Thank you, Yifeng. Let me address those questions. The biosimilar market is indeed broad, but I don't see significant changes in its dynamics. It's crucial to understand that the U.S. and European markets operate differently and have varying levels of market penetration. As you've pointed out, our portfolio is set to enter the U.S. and European markets in the coming years. In the U.S., I expect a slow but steady progression, which will depend on the product and distribution channel. We're excited to introduce two new biosimilars in the first quarter, and the U.S. team is well-equipped to handle this emerging market. In Europe, we have the chance to launch a biosimilar product this year, with more to follow in subsequent years. The healthcare systems there allow for quicker penetration and uptake of biosimilars. It's essential to realize that our biosimilar portfolio will expand globally over time, and we believe it can drive significant growth through 2027. Regarding your question on long-acting injectables (LAIs), I'll address part of it and then pass it to Eric for his insights. In the schizophrenia market, we’ve identified a strong demand for efficacy and safety, which has a solid history. Since launching Uzedy in the risperidone market, we’ve gained strong traction, thanks to a product that is both position-friendly and patient-friendly. The uptake has been robust compared to the LAI market, and we see potential for expansion into other molecules. Physicians prioritize the history of efficacy and safety when starting treatment in schizophrenia. Olanzapine is recognized as the most effective schizophrenia treatment, and the lack of a widely used long-acting olanzapine creates excitement for our product scheduled to launch next year, including in Europe. The entry of new therapies is generally met with enthusiasm and is beneficial for patients, but physicians seek assurance of efficacy and safety. I'll now pass it on to Eric for further comments.

Eric A. Hughes, Head of R&D

Yes. Thank you, Richard. Yes, there's a few things I just want to add to what Richard just said. So we've always welcomed new mechanism of actions for the treatment of schizophrenia. Schizophrenia has a wide need for new treatments. There's still a large unmet medical need for patients with schizophrenia. The good news with the treatments we have today, we can treat them.

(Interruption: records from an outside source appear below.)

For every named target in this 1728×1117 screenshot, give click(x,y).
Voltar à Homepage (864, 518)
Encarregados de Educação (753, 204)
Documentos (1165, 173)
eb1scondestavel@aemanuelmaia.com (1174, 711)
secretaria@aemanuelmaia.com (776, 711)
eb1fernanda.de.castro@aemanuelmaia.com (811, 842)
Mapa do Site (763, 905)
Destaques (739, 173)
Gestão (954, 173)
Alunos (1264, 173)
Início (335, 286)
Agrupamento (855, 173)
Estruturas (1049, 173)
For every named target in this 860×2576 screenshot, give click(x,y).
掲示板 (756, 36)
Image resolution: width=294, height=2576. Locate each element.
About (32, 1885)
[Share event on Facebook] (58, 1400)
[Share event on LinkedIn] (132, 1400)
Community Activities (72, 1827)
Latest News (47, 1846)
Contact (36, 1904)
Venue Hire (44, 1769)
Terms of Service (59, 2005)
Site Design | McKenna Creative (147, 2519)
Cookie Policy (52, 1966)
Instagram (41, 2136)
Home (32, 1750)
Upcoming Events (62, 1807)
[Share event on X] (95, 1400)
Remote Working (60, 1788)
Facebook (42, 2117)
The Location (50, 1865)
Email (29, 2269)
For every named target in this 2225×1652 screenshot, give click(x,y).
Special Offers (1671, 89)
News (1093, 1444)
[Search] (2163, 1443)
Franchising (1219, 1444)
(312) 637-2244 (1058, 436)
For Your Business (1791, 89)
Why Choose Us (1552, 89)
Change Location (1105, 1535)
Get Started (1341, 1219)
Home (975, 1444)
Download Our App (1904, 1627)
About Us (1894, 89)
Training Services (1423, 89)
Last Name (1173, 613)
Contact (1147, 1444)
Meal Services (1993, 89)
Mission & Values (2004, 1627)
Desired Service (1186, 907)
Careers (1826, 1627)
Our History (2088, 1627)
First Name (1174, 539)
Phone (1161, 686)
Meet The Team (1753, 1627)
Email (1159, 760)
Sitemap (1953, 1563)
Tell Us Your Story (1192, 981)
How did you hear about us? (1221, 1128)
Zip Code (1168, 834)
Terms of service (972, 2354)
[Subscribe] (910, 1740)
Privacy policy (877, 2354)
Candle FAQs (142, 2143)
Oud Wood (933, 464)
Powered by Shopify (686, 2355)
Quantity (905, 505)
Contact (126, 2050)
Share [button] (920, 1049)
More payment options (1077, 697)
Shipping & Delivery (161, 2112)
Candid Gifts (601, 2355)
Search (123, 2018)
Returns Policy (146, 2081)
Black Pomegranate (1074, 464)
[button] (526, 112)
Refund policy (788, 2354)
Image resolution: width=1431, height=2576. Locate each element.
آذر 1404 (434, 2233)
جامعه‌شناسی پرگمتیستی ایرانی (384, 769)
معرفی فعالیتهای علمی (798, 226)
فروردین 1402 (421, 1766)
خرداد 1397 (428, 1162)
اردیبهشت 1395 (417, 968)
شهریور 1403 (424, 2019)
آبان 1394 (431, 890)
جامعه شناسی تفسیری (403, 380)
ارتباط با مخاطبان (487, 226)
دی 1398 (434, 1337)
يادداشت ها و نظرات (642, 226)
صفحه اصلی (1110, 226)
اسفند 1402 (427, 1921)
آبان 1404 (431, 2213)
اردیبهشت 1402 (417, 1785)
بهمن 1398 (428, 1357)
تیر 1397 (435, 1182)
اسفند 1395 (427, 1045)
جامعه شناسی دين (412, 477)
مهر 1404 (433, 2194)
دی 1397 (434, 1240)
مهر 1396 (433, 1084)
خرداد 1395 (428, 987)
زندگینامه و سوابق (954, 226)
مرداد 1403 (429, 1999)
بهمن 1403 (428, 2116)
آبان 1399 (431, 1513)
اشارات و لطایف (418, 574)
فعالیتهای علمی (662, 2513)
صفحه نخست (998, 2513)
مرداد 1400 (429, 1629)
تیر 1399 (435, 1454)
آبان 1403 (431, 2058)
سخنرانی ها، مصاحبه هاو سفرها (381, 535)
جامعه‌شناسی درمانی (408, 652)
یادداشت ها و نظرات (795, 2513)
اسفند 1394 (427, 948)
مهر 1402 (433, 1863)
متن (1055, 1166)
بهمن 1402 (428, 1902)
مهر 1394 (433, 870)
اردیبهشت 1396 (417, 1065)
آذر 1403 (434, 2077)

But the real value for long-acting injectables is addressing the adherence problem. That's the real reason that people still fail, they relapse, they get hospitalized and their disease progresses. So new MOAs are welcome. But right now, getting a long-acting injectable and having a formulation that is easy to use as we've developed for Uzedy and we're submitting for olanzapine, this is using, as Richard said, a tried and true and tested MOA that people know. Now we're advancing it into a better way of giving it. And that really will impact what we need to do for patients. So we're very pleased with this franchise we're building and what we'll bring to the care of patients with schizophrenia.

Richard Francis, CEO

Thanks Eric. Thanks Yifeng for the question.

Operator, Operator

Thank you. At this time, we currently have no further questions. So I'll hand back to the management team for any further remarks.

Richard Francis, CEO

So thank you, everybody who dialed in. Thank you for your interest in Teva and your questions today, and I look forward to updating you in person at our Capital Markets Day later this month in New York. Thank you.

Operator, Operator

Thank you all for joining today's call. You may now disconnect your lines.